Thursday, November 29, 2007

Ralph from Rutabaga Ranch Revels in Retirement. Recommends Against Restless Reaching.

I dare say I'm one of the older readers here, retired for 5 years now after 37 years as a professor, the last 25 at a large research university in NYC. I've left that behind now, and live on what you might call a "gentleman's farm" in upstate NY where I raise tomatoes, potatoes, rutabagas, and occasionally the finest squash in the colonies. I've not written to you before, but after having read this site and many other academic blogs, I couldn't help myself.

I believe I reached the top of my profession, articles, books, awards, and a certain notoriety in my field. I published 12 books during my academic career, 8 of them solo. The last one, the one we call the "BIG" one, was nominated for a national award. I only mention it so I can reveal this. It sold 412 copies over 5 years, and I daresay that many of those rest in libraries uncracked to this day.
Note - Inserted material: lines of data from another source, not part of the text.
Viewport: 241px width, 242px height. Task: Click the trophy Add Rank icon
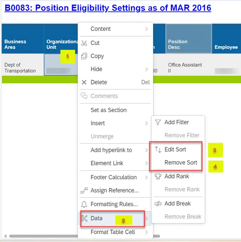point(158,176)
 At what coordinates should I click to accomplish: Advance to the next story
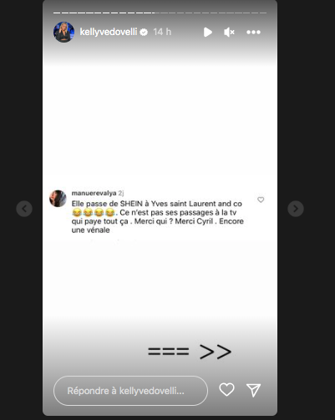pos(296,209)
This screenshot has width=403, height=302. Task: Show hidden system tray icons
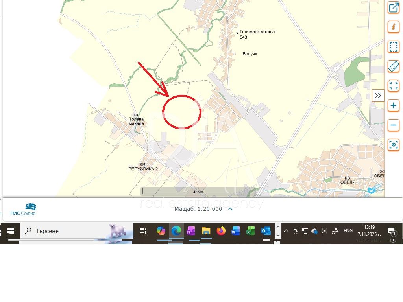click(x=286, y=231)
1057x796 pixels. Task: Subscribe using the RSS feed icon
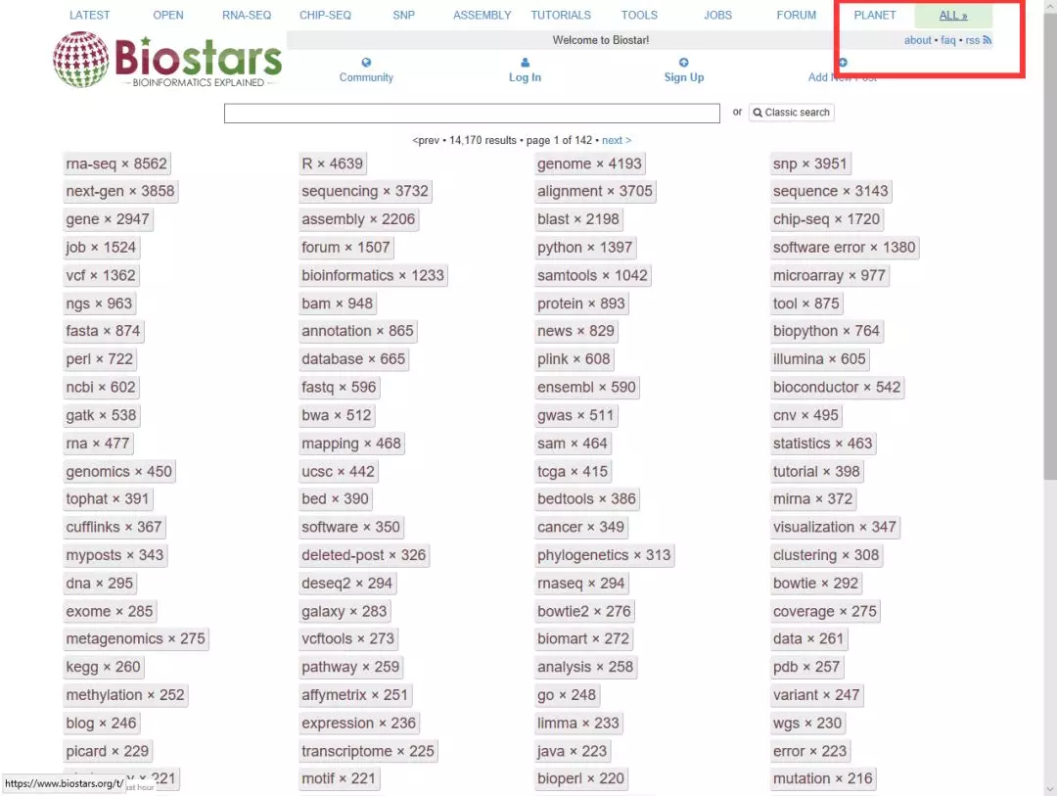(x=988, y=40)
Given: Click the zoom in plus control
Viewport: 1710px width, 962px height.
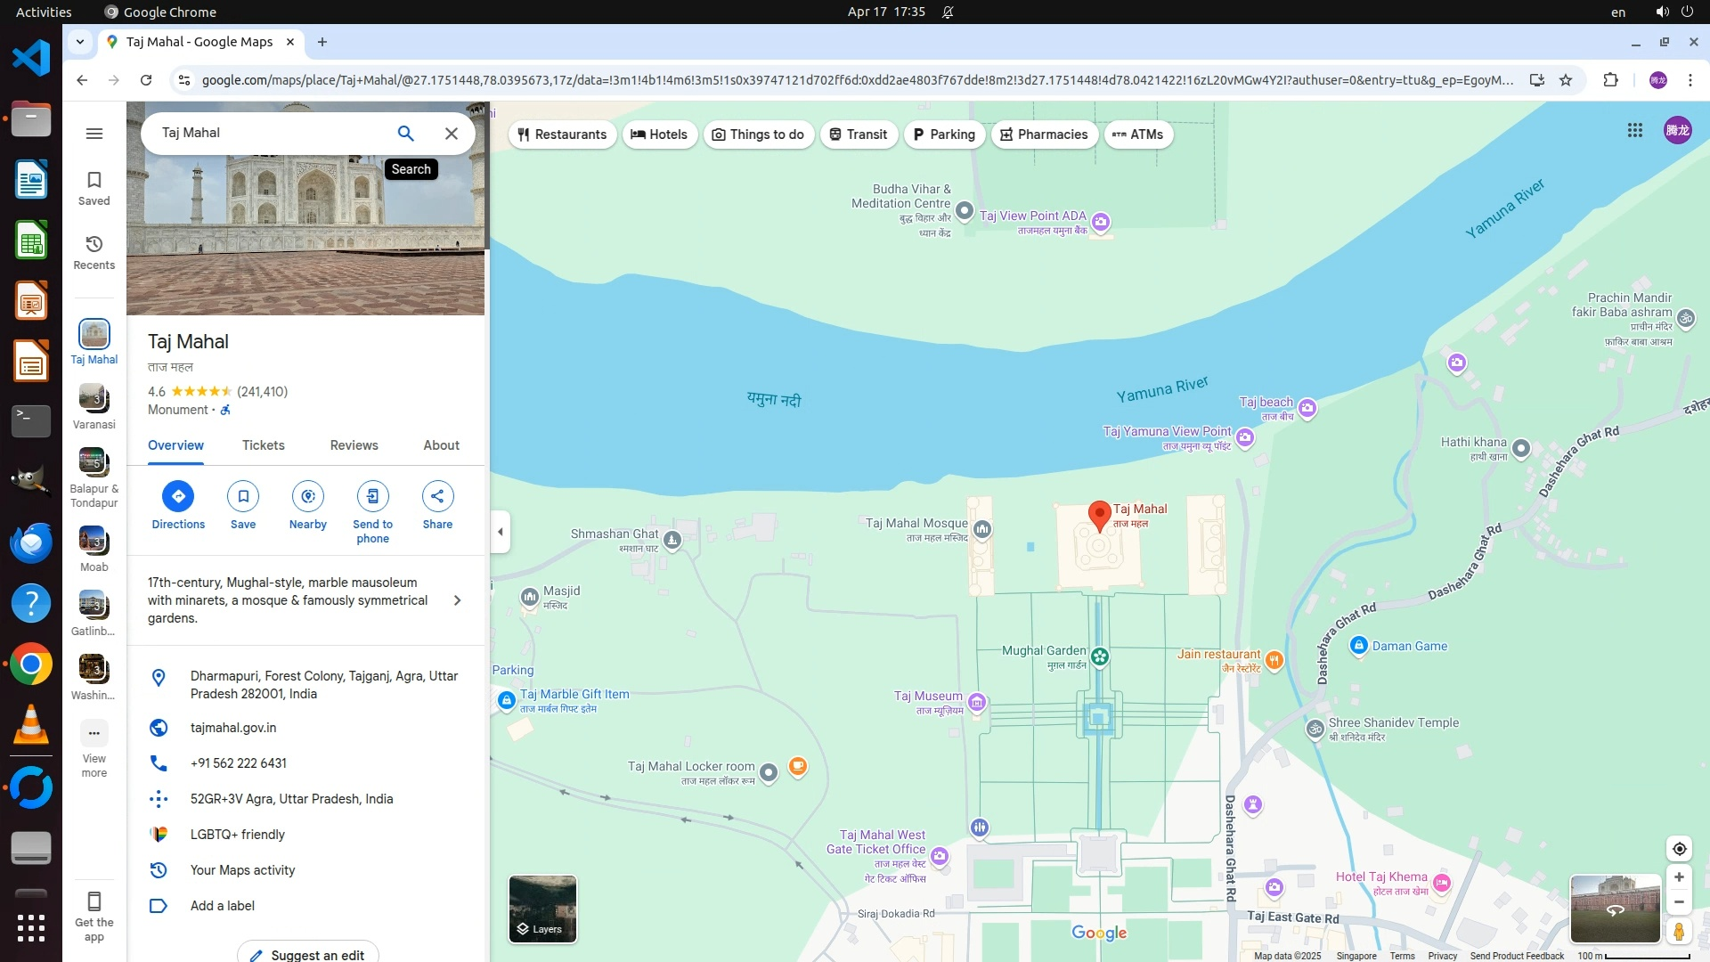Looking at the screenshot, I should (1679, 877).
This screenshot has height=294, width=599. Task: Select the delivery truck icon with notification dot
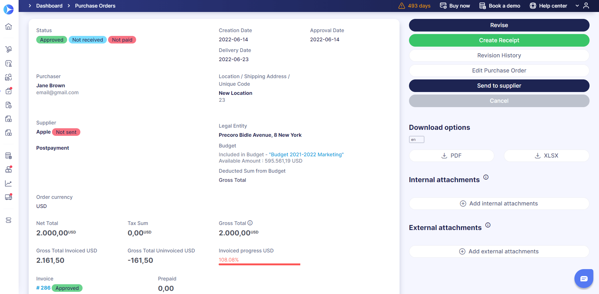click(9, 197)
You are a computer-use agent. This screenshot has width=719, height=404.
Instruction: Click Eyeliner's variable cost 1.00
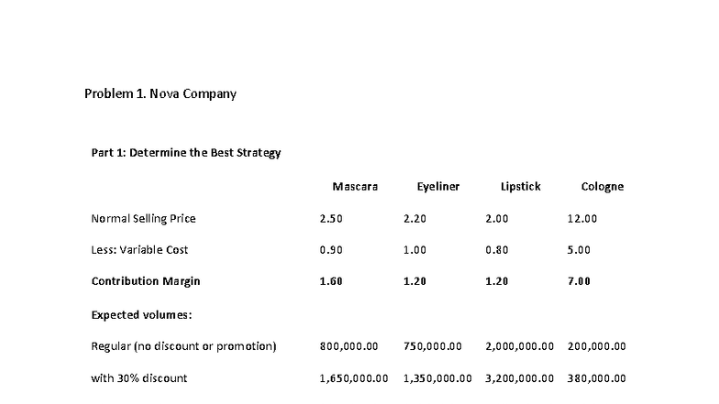(x=415, y=250)
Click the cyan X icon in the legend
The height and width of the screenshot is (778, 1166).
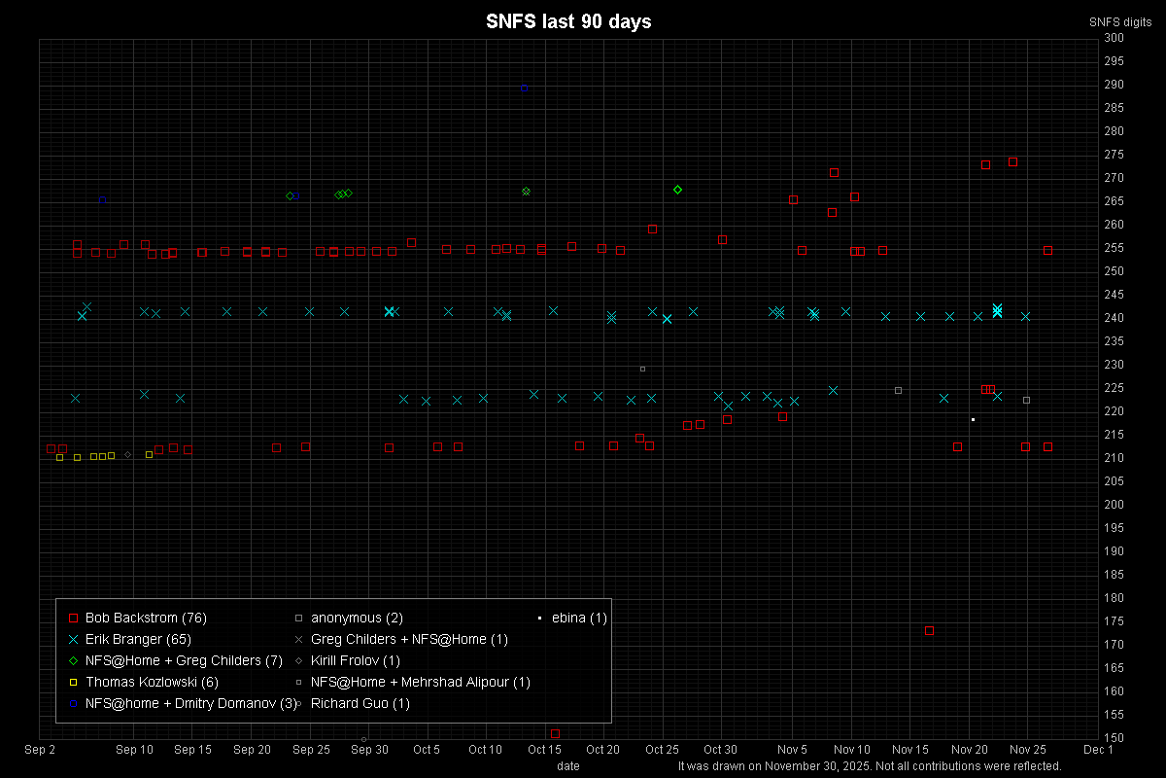(73, 639)
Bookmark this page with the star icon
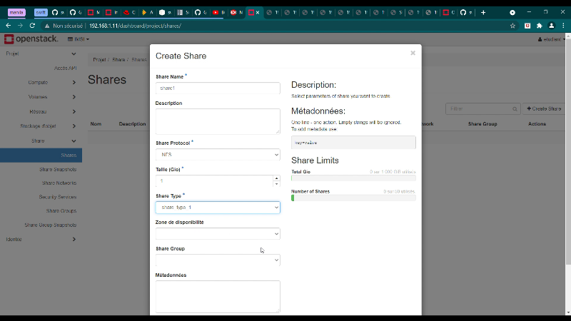This screenshot has width=571, height=321. 512,25
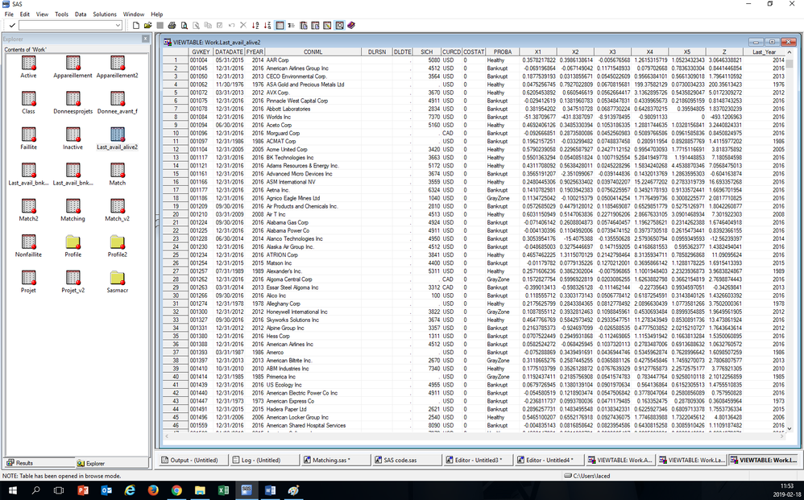Click the PROBA column header
This screenshot has height=500, width=804.
click(x=502, y=52)
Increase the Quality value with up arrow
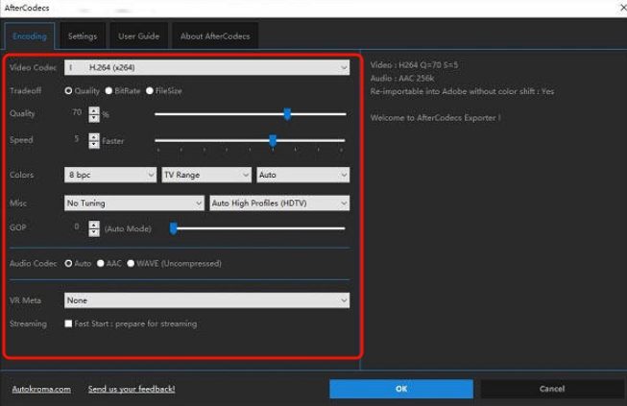The image size is (627, 406). click(93, 109)
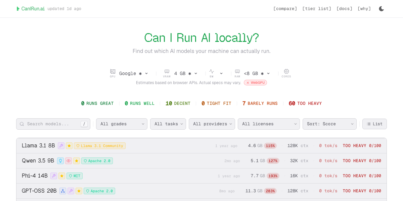Image resolution: width=403 pixels, height=201 pixels.
Task: Click the VRAM memory icon
Action: (x=167, y=71)
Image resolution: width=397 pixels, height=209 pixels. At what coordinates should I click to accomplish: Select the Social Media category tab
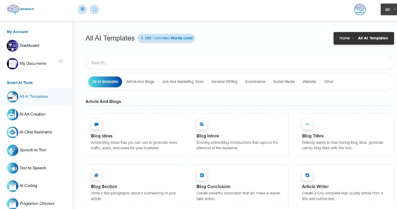284,82
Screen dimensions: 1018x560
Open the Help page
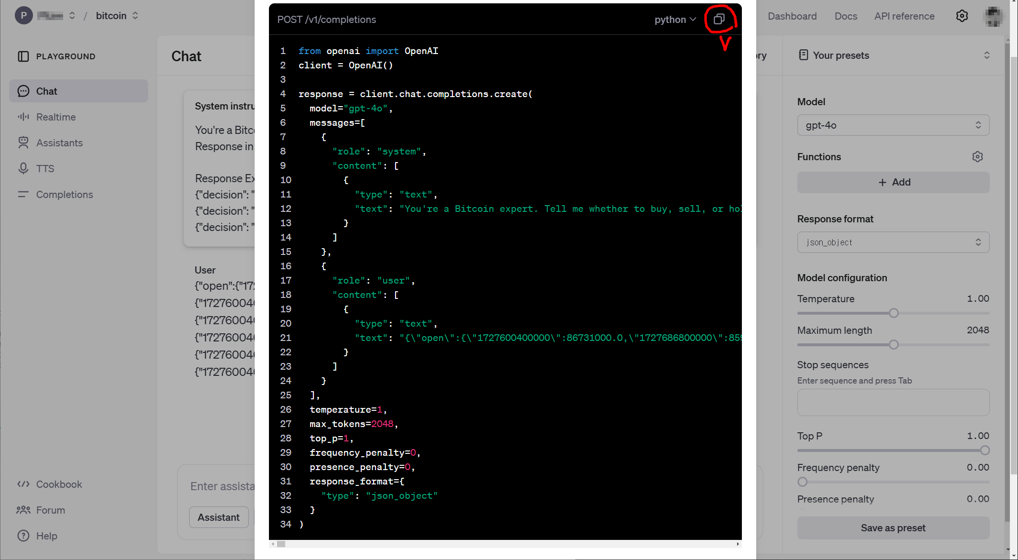(46, 536)
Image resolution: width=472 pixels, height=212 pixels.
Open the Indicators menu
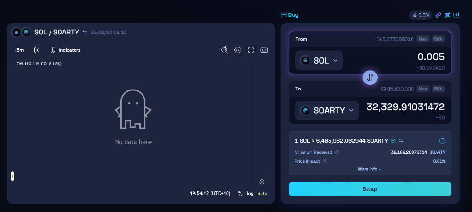(x=66, y=50)
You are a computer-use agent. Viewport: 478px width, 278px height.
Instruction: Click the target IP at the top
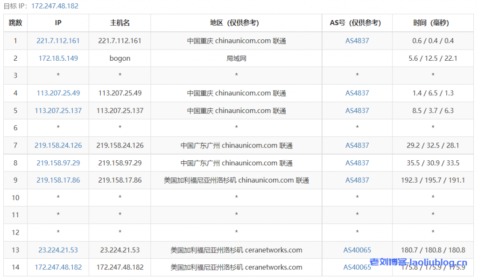click(x=55, y=6)
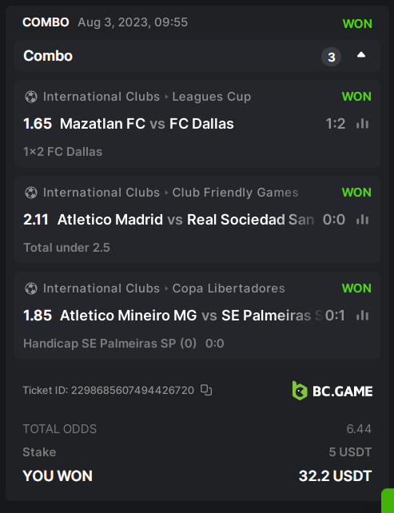Viewport: 394px width, 513px height.
Task: Click the green button at bottom-right corner
Action: coord(388,500)
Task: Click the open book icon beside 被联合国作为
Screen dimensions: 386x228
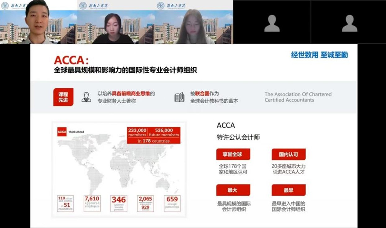Action: pyautogui.click(x=179, y=97)
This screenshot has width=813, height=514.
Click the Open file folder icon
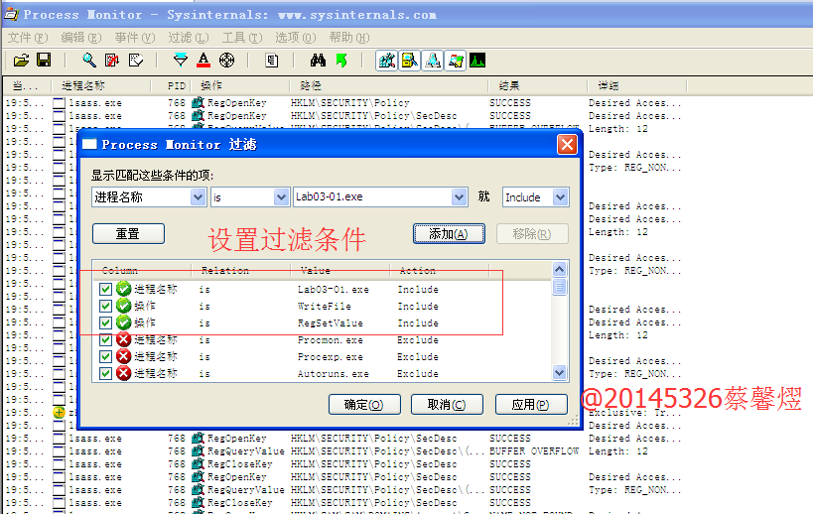pos(21,61)
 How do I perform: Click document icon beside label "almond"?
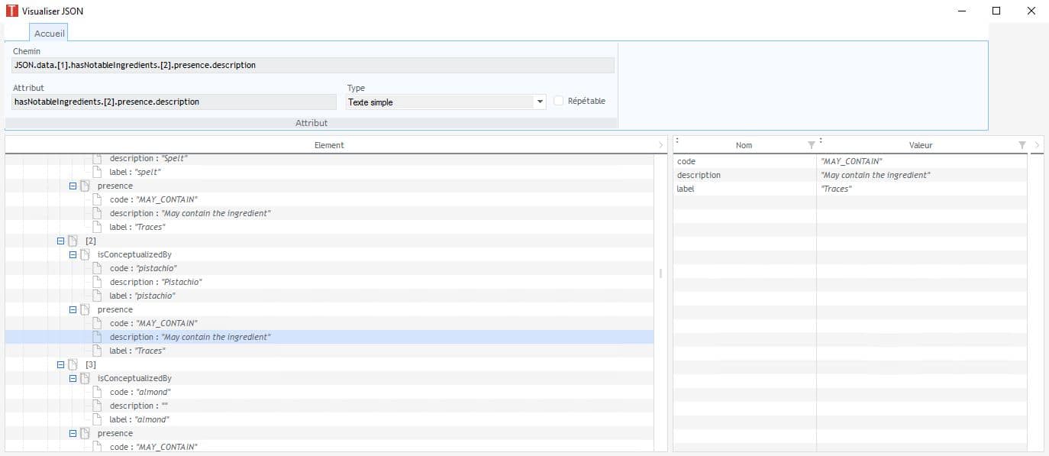coord(97,419)
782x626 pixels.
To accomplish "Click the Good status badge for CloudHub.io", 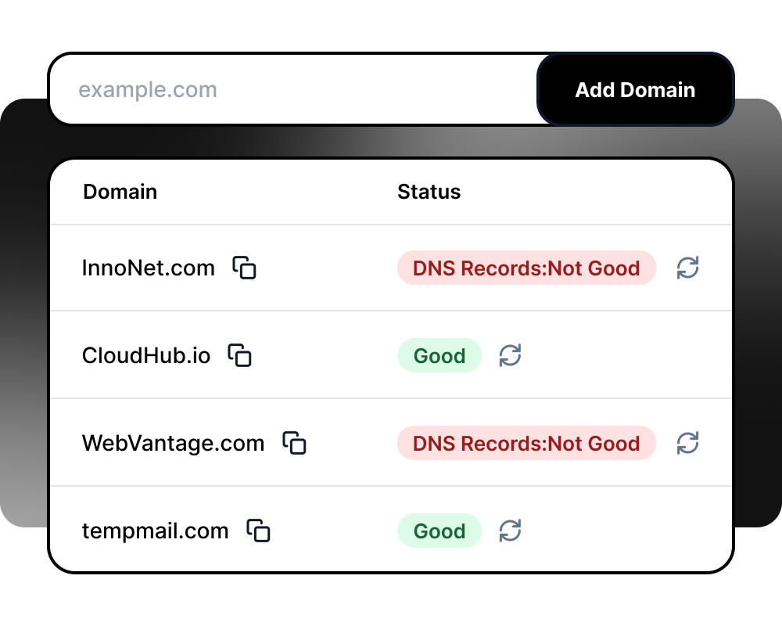I will pyautogui.click(x=439, y=355).
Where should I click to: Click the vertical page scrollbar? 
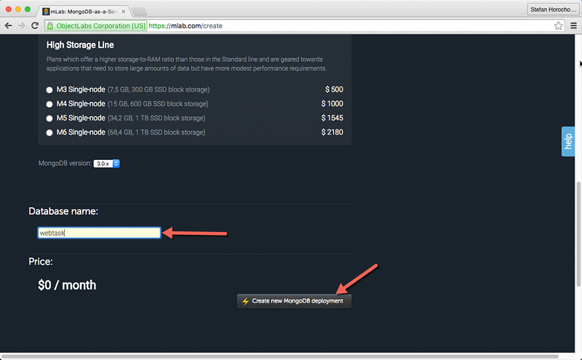578,233

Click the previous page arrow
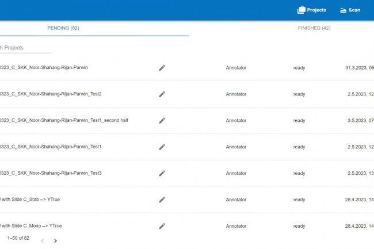(42, 240)
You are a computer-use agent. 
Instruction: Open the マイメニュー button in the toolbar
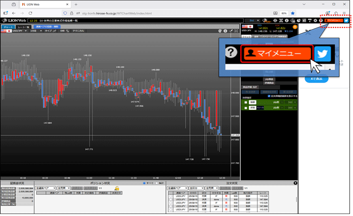point(333,20)
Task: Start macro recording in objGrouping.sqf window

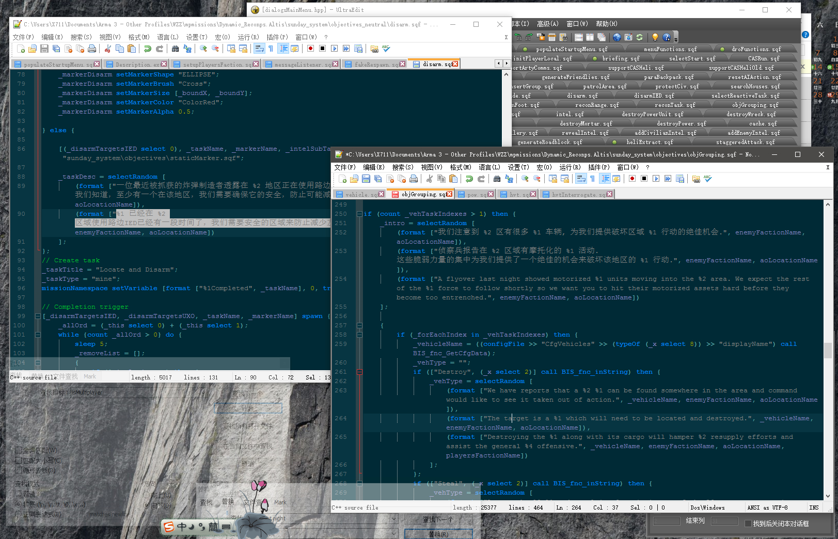Action: [632, 179]
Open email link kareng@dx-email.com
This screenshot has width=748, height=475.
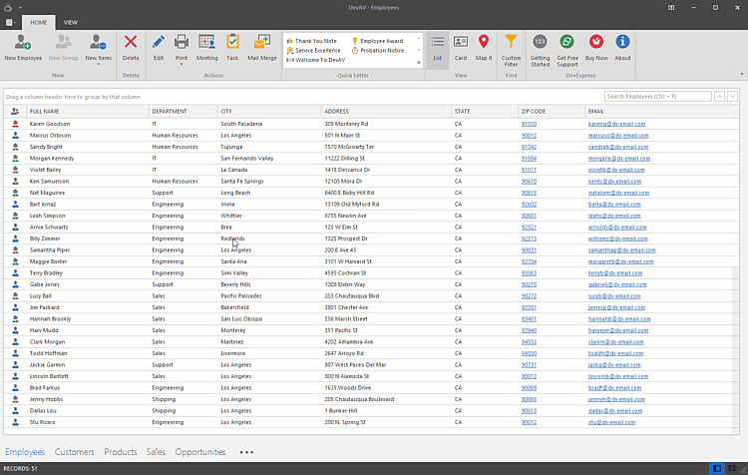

Sometimes at conferences people would recognize me. Maybe one person would. My work was important in my own life, but hardly at all in anyone else's. I was ambitious, sought tenure and promotion, and found that there was no reward for either. I wanted to make a mark, but I discovered that a scholar has so little value in our culture, that my ambition was mostly wasted. I lived in an expensive and wonderful city for most of those years, and while my salary was large compared to the AAUP averages nationwide, I could barely afford to insure and park my car and get a dozen or so bottles of good port a month.

When I look back on the charging I did all those years, I just chuckle now. There's nothing up there, darlings, at the top of the ladder. Not if you're looking for acclaim or respect from without. It's true, what I did rewarded me personally, but that was not something I realized until I was nearly gone from the academy.

I read these academic blogs where the young scholars are looking for respect, notice, for their work to mean something. And I am wowed at their professionalism and achievement. In my day, one never heard of graduate students with publications and awards. Now it's commonplace. Even before I left the university I would sit in junior faculty offices and marvel at the tremendous new insight they brought to my tired old field. I think they should pursue their scholarship with vigor.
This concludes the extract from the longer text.